What is you basis for saying that DISTINCT "has nothing to do with sets"?

 

Tables are sets. SELECT is a set operation. Obviously, since DISTINCT is used with SELECT, then it has "something to do" with sets.

 

 

 

-- you can ask for a subset of fields from "unique" rows that have duplicate tuples -- nothing violates SQL.

 

I don't even understand this.

 

DISTINCT is evil because it's a very poor workaround to GROUP BY.

 

In the first place, DISTINCT is NOT a work around for GROUP BY. (Where have you gotten that info?)

 

I am arguing on the line of correctness, and not on current implementation of some dbms of the DISTINCT directive.

 

Now, what if some good DBMS actually implemented efficiently DISTINCT? Obviously, your argument would not anymore be true.

 

 

It doesn't do anything differently, but it can easily be misconstrued as a function call - I've seen it many times on this forum. 

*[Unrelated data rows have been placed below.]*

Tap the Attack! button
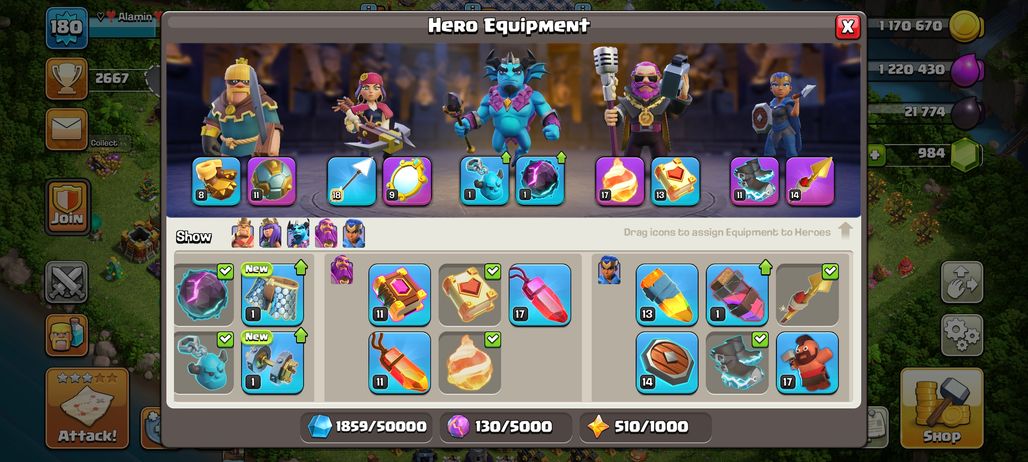(87, 408)
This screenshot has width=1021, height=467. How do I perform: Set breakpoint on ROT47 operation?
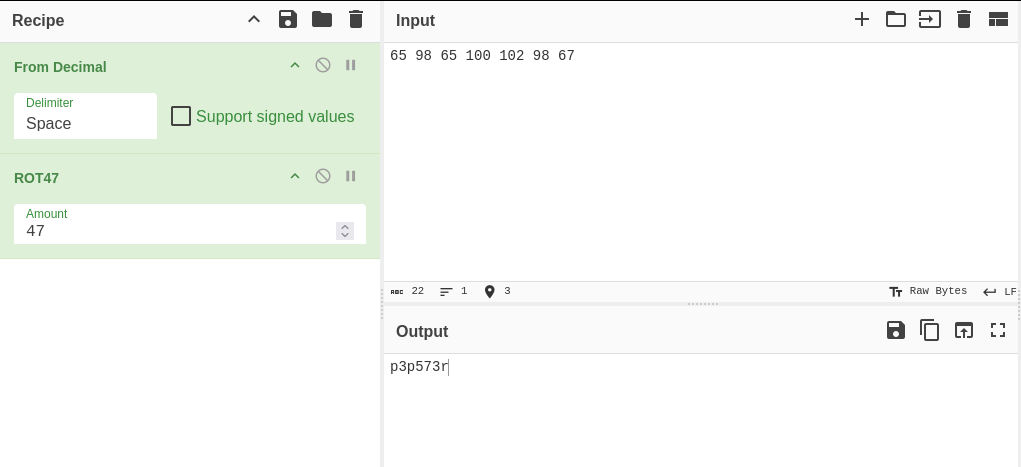coord(350,176)
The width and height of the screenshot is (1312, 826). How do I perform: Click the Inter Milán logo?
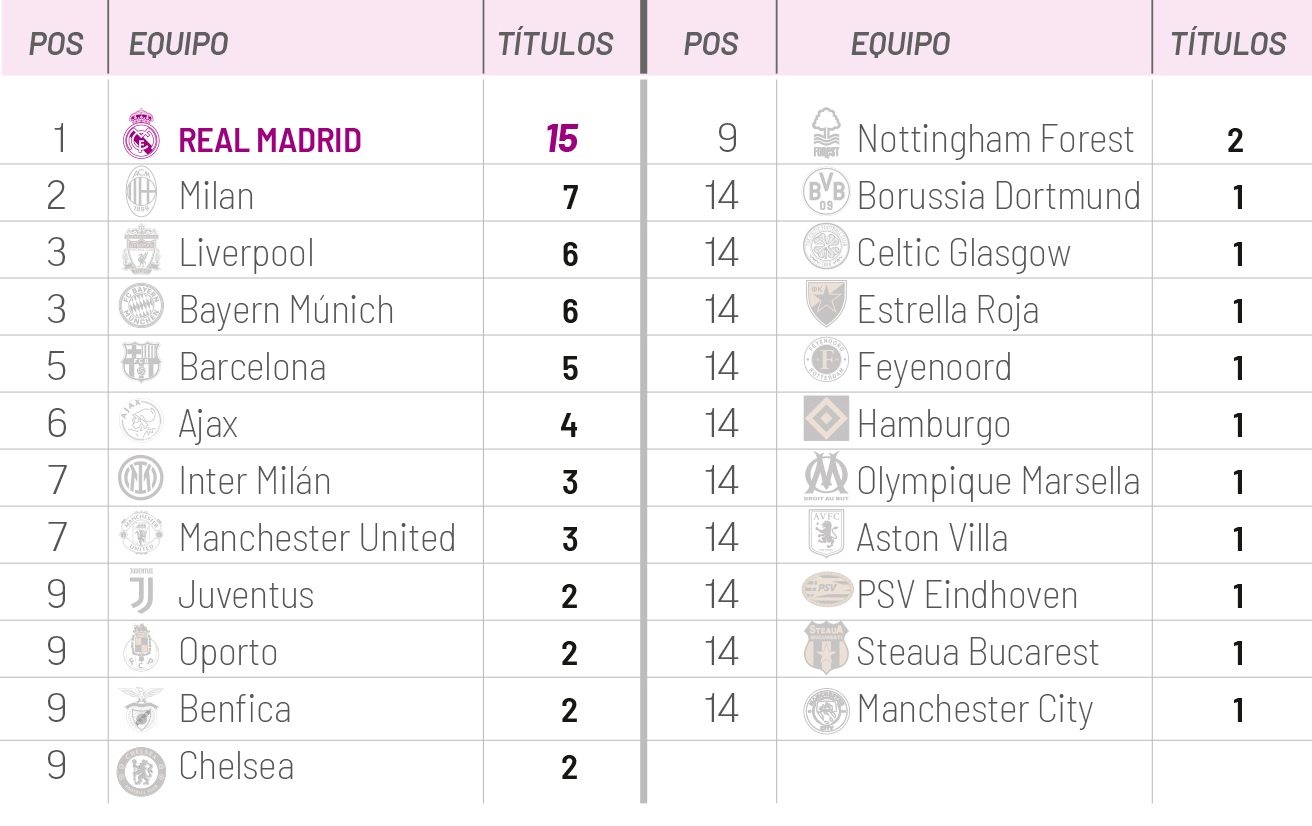141,479
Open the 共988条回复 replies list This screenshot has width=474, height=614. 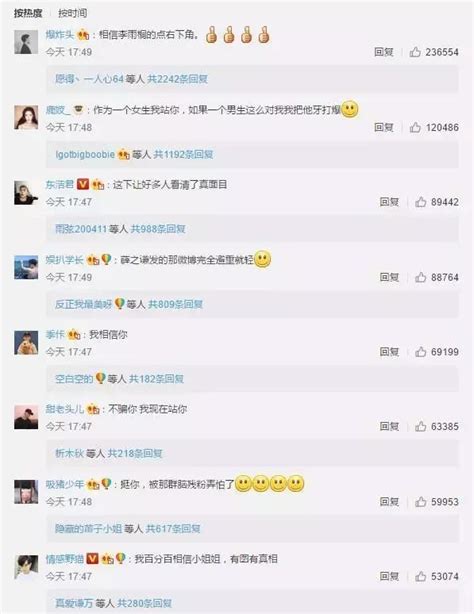(158, 229)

Right. That is because in SQL a given requirement can be achieved in many ways. I don't see anyhow why this is relevant to the discussion that "DISTINCT is evil".

 

You're allowed to write "SELECT DISTINCT *" with a GROUP BY clause -- that's just evil.

Then shame on the current implementation of MySQL of SQL.

 

Again, if syntactically, DISTINCT is allowed with GROUP BY, would that make necessarily make DISTINCT "evil"?

 

GROUP BY could easily be the culprit for that matter.

 

Further, you use GROUP BY when aggregating data, and not when removing duplicate rows. DISTINCT is for that purpose.

You are misusing GROUP BY if you are using it to remove duplicate rows (w/c in the first place should not be existing).

 

We could also say that MySQL's implementation of SQL is incomplete/incorrect. THus, DISTINCT is not "evil." It is the implementation.

 

 

As for tables allowing duplicates, that up to you, the DBA, when you inserted the record -- if you choose a truly UNIQUE value, with a unique constraint, you won't get so-called duplicates.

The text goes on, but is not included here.